How Does a Scrapbook Begin?

This entry is part 83 of 86 in the series Scrapworthy Lives Results

Each Wednesday, I usually write a post from my dissertation.

When scrapbookers have completed a beginning of an album they do things such as use a photograph of their child on the first day of school to begin an album about a child’s educational career. One respondent created an album about her husband’s family as a gift for them and it in announced her own pregnancy. She begins the album with a photograph of her mother-in-law and father-in-law and ended the album with the sonogram photo of the child she and her husband were expecting.

Beginning pages may be very specific or somewhat general. For example, one album begins with an introductory page titled, “growing a crop of memories” and includes the year the photos in the album were taken. A couple of respondents take great care in creating title pages that are like a table of contents. One respondent includes a copy of a photograph from each page of the scrapbook, for instance.

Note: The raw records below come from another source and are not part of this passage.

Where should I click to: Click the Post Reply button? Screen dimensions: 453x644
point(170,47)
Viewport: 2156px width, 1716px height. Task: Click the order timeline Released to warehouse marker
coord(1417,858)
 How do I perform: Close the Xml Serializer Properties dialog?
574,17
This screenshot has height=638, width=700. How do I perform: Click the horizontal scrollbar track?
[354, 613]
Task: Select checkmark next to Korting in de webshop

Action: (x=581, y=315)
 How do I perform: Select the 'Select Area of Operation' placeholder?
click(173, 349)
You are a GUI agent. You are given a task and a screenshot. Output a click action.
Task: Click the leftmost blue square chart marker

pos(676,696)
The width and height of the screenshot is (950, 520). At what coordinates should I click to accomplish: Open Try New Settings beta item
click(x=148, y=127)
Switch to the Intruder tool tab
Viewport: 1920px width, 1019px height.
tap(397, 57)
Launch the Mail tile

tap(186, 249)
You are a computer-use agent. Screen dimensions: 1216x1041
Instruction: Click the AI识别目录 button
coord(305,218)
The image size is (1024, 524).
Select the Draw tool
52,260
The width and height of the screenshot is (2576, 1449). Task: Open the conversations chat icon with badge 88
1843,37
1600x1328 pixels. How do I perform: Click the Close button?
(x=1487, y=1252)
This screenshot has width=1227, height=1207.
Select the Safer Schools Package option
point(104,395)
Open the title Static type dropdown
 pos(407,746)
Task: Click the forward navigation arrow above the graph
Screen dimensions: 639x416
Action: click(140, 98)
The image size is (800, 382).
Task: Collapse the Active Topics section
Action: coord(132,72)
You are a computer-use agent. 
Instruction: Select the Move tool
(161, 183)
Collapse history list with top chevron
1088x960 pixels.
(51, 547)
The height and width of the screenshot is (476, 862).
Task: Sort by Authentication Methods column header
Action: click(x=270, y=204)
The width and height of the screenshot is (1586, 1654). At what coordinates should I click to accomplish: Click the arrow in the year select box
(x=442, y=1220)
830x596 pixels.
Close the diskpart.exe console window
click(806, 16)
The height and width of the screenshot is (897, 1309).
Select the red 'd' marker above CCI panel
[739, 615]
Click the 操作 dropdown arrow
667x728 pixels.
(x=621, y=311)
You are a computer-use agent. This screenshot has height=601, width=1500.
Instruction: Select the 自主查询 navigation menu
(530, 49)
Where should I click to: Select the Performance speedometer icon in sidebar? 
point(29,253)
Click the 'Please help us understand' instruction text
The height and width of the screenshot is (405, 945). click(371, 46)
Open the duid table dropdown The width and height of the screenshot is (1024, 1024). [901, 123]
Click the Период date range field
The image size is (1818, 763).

Most scrapbooks do not have title pages or concluding pages ending the album because most scrapbooks shown to me are in various stages of completion. In a couple of cases, memorabilia is literally shoved into the page protector for pages to be completed in the future. Some pages are not even in page protectors yet, not even suggesting a beginning or an ending.

How do you begin a scrapbook? Does it depend on the subject? Under what circumstances are you able to successful create a beginning to a scrapbook? Does it even matter?